In article .com, FAB
Shop Magazine Direct
wrote:

replying to Mickyfinn, Ed Huntress (FAB Shop Magazine Direct) wrote:
Mickyfinn wrote:

Hi, found your forum and it looks like you would be able to help. I'm
interested in making some skewers for kabobs as gifts and I'm looking for

some
input on the best type of stainless, and info on how heat treating to bend

and
twist it would affect the anti-corrosive properties. Basically, I'm

thinking
some 3/16" square bar stock and heating it with either a mapp/oxy torch or
oxy-acet if needed. I'd like to put some twists over the length of it and

then
bend the end in a circle of sorts to act as a handle. Looking over the
stainless options, I was thinking 304 but not too sure that would be my

best
bet. I was also wondering how the heat would affect the stainless when it

comes
to corrosion or even just discoloring. I was reading a bit about

passivating
pastes as a way to clean it up after the heat treating, but not sure if

it's
necessary. Should be a fun project, and I'm sure there is a learning curve

for
making them but they'll be pretty cool if I can get them to turn out right!
Any thoughts and ideas on the project as a whole would be appreciated!
Thanks!
Evan




Hello Micky,

That should be easier than you may think. Grab one end of your 3/16" bar
in a sturdy vise and the other end with a good pair of vise-grip pliers.
You can twist 3/16" 304 cold. The same goes for bending the loop handle.
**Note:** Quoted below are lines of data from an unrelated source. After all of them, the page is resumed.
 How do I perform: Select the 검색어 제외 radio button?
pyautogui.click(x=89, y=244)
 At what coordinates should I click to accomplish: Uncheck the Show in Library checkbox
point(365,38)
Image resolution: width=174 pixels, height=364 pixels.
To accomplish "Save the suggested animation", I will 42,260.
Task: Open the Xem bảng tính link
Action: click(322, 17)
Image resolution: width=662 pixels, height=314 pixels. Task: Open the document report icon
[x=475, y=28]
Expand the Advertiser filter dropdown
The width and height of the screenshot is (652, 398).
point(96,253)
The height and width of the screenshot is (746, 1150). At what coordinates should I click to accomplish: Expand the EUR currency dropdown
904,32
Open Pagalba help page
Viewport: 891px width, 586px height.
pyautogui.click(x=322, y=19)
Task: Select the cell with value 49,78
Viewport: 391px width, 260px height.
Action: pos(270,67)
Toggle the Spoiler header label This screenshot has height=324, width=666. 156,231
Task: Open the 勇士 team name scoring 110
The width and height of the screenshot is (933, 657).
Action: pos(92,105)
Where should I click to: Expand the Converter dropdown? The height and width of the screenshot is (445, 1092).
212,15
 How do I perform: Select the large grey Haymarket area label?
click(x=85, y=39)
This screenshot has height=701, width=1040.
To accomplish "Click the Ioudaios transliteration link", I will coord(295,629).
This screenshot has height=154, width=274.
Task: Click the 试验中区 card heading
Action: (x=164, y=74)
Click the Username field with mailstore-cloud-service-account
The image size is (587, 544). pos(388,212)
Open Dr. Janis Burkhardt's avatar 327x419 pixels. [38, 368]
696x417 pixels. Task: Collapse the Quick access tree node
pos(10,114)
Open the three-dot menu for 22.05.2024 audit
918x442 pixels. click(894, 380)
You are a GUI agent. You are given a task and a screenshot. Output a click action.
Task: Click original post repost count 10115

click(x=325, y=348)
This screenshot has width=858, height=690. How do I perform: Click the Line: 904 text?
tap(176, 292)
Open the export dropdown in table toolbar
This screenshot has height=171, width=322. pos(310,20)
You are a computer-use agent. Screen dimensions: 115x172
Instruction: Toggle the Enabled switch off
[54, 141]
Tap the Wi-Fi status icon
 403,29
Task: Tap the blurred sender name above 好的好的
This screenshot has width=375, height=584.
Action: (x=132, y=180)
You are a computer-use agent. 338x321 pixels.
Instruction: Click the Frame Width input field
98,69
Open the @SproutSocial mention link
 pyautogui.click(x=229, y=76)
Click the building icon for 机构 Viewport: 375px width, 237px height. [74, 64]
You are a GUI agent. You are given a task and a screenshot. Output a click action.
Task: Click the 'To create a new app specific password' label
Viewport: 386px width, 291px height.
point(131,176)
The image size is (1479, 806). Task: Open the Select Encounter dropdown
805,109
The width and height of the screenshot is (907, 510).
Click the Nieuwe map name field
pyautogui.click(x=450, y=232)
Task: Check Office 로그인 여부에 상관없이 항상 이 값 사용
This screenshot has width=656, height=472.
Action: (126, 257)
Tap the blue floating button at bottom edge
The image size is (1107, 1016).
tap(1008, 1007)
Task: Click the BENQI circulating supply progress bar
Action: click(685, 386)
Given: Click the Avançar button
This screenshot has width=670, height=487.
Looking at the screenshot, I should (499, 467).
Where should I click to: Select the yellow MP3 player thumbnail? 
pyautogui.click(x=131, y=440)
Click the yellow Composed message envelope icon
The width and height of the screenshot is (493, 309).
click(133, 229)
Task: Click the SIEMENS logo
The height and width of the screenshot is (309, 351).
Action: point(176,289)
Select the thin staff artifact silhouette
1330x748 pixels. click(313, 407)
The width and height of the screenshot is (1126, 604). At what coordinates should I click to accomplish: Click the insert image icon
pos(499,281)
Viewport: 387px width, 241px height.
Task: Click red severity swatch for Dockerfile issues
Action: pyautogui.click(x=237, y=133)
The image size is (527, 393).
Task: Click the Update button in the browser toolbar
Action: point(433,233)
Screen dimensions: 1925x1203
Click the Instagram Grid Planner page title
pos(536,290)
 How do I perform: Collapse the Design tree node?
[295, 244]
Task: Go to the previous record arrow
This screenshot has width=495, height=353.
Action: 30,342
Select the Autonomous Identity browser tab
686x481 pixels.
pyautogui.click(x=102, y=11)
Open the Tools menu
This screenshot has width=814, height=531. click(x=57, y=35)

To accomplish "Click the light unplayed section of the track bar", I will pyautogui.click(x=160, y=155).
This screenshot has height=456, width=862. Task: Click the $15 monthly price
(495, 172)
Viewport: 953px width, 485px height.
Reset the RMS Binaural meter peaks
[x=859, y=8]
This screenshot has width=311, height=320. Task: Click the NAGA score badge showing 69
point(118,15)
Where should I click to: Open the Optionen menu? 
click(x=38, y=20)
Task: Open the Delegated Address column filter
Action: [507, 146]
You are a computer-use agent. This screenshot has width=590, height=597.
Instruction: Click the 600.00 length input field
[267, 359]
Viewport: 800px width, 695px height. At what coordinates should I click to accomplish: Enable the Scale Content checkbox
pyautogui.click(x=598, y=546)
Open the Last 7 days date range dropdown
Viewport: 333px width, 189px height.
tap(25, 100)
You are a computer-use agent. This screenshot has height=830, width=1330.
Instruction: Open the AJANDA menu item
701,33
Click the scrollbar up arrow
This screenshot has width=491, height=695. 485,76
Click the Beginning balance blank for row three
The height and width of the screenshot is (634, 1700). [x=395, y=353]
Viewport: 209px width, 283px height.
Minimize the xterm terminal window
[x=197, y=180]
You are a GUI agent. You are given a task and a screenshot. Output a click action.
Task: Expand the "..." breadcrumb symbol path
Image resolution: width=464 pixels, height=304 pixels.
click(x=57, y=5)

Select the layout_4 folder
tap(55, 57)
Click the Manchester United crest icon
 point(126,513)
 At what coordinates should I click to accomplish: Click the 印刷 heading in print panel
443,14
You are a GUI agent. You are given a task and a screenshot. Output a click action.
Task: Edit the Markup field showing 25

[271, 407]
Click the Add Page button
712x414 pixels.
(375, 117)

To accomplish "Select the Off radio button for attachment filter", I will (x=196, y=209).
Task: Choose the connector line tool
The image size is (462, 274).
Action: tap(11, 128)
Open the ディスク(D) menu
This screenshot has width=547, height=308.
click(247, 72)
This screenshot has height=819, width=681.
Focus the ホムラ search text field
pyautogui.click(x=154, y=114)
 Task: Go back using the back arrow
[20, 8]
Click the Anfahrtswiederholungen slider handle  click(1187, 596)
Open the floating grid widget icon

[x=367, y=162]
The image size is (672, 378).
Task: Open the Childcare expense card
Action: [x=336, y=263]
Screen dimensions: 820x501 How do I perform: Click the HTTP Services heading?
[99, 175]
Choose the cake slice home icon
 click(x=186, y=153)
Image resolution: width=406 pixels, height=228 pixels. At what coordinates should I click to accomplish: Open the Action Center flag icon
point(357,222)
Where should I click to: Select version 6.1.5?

304 would be a good choice; austenitic, it is ductile but it will be
work-hardened pretty well from producing (rolling) the bar. Heating it
with a torch is asking for trouble. Yes, it can reduce its corrosion
resistance. It also will soften it and you can't re-harden it; austenitic
grades of stainless cannot be hardened from heat-treatment, only from
work-hardening, and there's no practical way to do that.

As for passivating -- hydrofluoric acid is exceedingly nasty stuff. Avoid
using it unless it's absolutely necessary. There will be no need for it on
this job, of course, if you don't heat the bar.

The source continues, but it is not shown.